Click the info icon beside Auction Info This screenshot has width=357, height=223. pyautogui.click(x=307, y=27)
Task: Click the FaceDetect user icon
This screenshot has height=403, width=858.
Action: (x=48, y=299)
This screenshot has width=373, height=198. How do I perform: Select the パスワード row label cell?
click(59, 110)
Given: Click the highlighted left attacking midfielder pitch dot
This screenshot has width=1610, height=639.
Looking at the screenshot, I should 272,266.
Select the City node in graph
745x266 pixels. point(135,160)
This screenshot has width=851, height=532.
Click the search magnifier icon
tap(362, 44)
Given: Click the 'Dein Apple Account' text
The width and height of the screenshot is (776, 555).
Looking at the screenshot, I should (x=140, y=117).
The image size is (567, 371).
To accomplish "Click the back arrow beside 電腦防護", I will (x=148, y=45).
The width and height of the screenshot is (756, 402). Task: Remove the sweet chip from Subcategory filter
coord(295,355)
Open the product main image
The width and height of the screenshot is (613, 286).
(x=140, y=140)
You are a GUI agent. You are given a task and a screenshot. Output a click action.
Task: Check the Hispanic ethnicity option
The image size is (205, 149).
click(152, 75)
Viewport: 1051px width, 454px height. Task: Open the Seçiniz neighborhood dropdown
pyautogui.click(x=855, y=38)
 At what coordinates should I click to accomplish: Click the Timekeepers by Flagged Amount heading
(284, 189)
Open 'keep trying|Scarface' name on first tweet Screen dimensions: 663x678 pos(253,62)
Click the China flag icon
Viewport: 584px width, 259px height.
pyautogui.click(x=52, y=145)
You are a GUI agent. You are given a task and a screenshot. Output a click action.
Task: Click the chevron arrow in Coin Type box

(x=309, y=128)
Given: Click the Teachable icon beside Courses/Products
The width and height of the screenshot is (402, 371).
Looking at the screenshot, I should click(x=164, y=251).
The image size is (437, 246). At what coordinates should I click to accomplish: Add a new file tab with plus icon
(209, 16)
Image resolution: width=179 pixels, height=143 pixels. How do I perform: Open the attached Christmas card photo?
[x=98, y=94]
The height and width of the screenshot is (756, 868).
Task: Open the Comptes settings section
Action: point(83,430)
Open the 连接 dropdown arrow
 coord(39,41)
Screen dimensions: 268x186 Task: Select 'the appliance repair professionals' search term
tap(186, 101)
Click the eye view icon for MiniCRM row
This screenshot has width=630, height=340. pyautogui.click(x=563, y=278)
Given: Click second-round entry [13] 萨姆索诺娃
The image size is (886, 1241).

Your objective: An exact reproduction of the listing is needed.

Exercise answer:
Click the info icon beside Auction Info This screenshot has width=357, height=223. pyautogui.click(x=307, y=27)
Task: Click the FaceDetect user icon
This screenshot has height=403, width=858.
Action: (x=48, y=299)
This screenshot has width=373, height=198. How do I perform: Select the パスワード row label cell?
click(59, 110)
Given: Click the highlighted left attacking midfielder pitch dot
This screenshot has width=1610, height=639.
Looking at the screenshot, I should 272,266.
Select the City node in graph
745x266 pixels. point(135,160)
This screenshot has width=851, height=532.
Click the search magnifier icon
tap(362, 44)
Given: Click the 'Dein Apple Account' text
The width and height of the screenshot is (776, 555).
Looking at the screenshot, I should (x=140, y=117).
The image size is (567, 371).
To accomplish "Click the back arrow beside 電腦防護", I will (x=148, y=45).
The width and height of the screenshot is (756, 402). Task: Remove the sweet chip from Subcategory filter
coord(295,355)
Open the product main image
The width and height of the screenshot is (613, 286).
(x=140, y=140)
You are a GUI agent. You are given a task and a screenshot. Output a click action.
Task: Check the Hispanic ethnicity option
The image size is (205, 149).
click(152, 75)
Viewport: 1051px width, 454px height. Task: Open the Seçiniz neighborhood dropdown
pyautogui.click(x=855, y=38)
 At what coordinates should I click to accomplish: Click the Timekeepers by Flagged Amount heading
(284, 189)
Open 'keep trying|Scarface' name on first tweet Screen dimensions: 663x678 pos(253,62)
Click the China flag icon
Viewport: 584px width, 259px height.
pyautogui.click(x=52, y=145)
You are a GUI agent. You are given a task and a screenshot. Output a click action.
Task: Click the chevron arrow in Coin Type box

(x=309, y=128)
Given: Click the Teachable icon beside Courses/Products
The width and height of the screenshot is (402, 371).
Looking at the screenshot, I should click(x=164, y=251).
The image size is (437, 246). At what coordinates should I click to accomplish: Add a new file tab with plus icon
(209, 16)
Image resolution: width=179 pixels, height=143 pixels. How do I perform: Open the attached Christmas card photo?
[x=98, y=94]
The height and width of the screenshot is (756, 868).
Task: Open the Comptes settings section
Action: point(83,430)
Open the 连接 dropdown arrow
 coord(39,41)
Screen dimensions: 268x186 Task: Select 'the appliance repair professionals' search term
tap(186, 101)
Click the eye view icon for MiniCRM row
This screenshot has width=630, height=340. pyautogui.click(x=563, y=278)
Given: Click second-round entry [13] 萨姆索诺娃
The image size is (886, 1241).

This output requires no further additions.